=== Data records ===

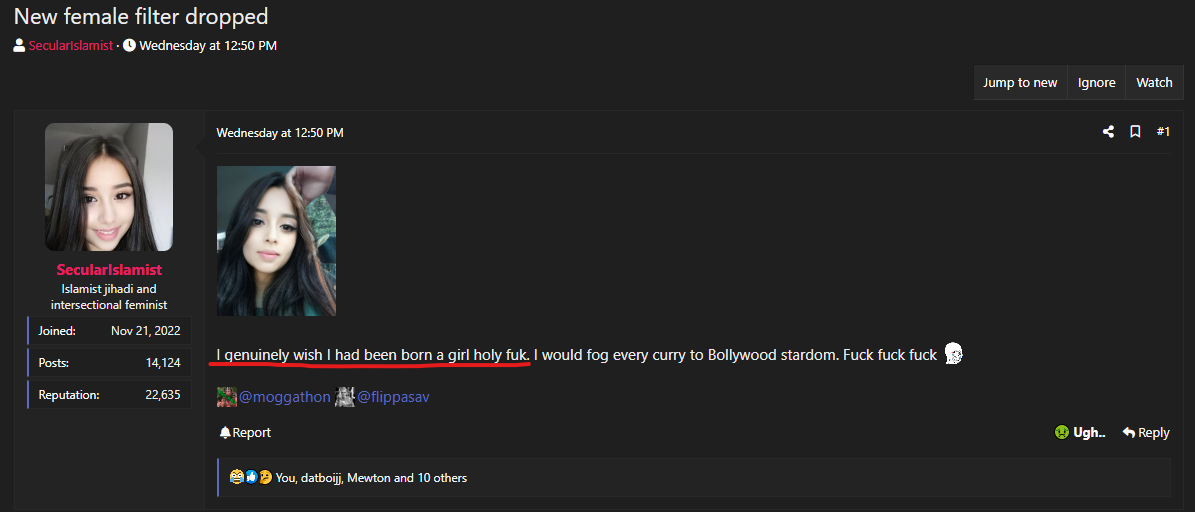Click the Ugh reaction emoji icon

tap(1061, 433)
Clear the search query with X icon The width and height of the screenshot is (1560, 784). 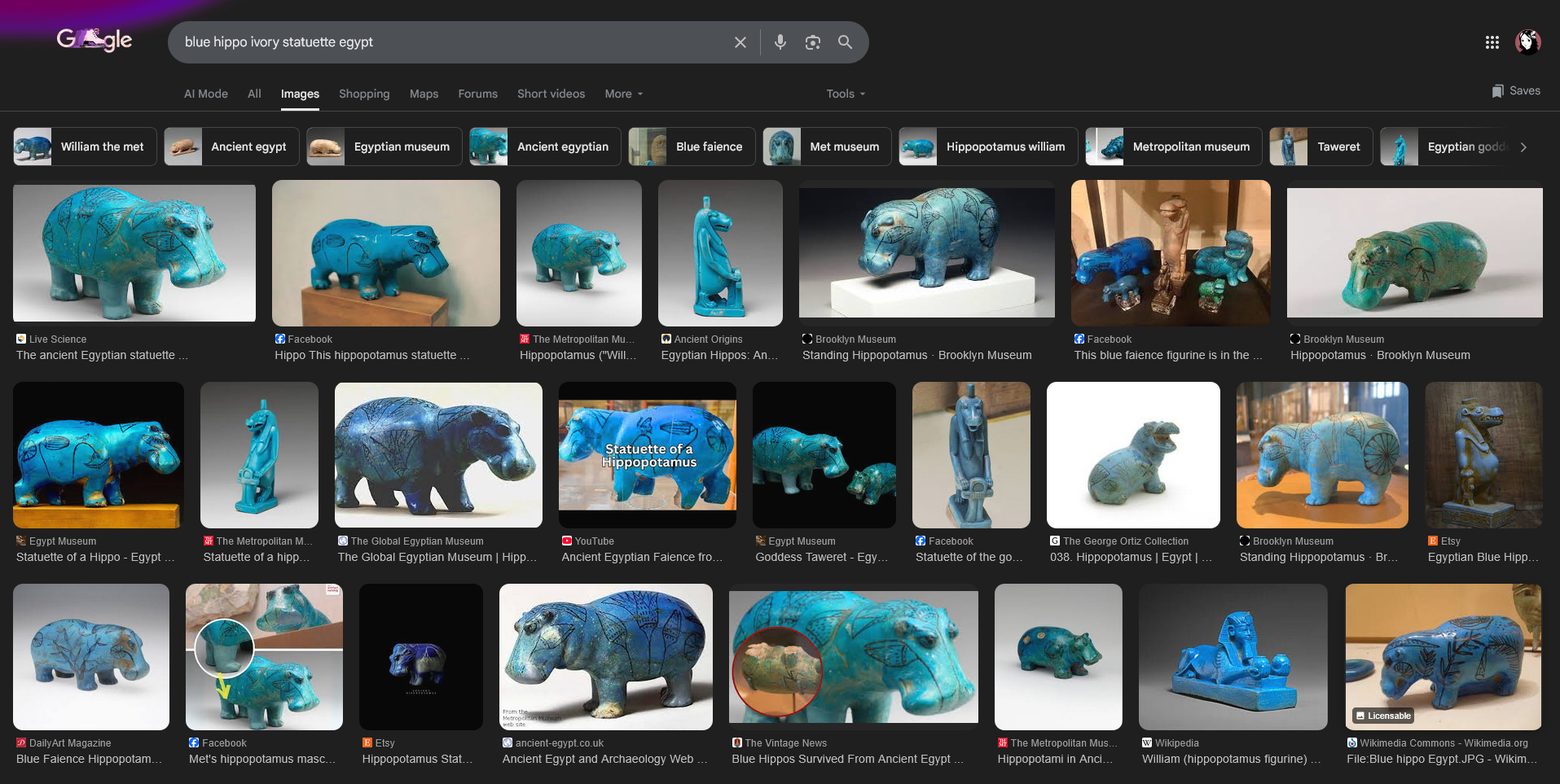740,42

===
=== Data records ===

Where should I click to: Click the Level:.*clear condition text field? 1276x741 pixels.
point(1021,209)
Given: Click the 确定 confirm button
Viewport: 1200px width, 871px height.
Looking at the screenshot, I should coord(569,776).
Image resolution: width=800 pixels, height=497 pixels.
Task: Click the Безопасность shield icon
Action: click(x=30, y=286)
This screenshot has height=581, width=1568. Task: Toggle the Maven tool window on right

===

_Aim of the task_
For the lines above, output exactly those from the line containing "Viewport: 1200px width, 871px height." through the line containing "This screenshot has", and skip the others.

_Response to the exercise_
Viewport: 1200px width, 871px height.
Looking at the screenshot, I should coord(569,776).
Image resolution: width=800 pixels, height=497 pixels.
Task: Click the Безопасность shield icon
Action: click(x=30, y=286)
This screenshot has height=581, width=1568. Task: Toggle the Maven tool window on right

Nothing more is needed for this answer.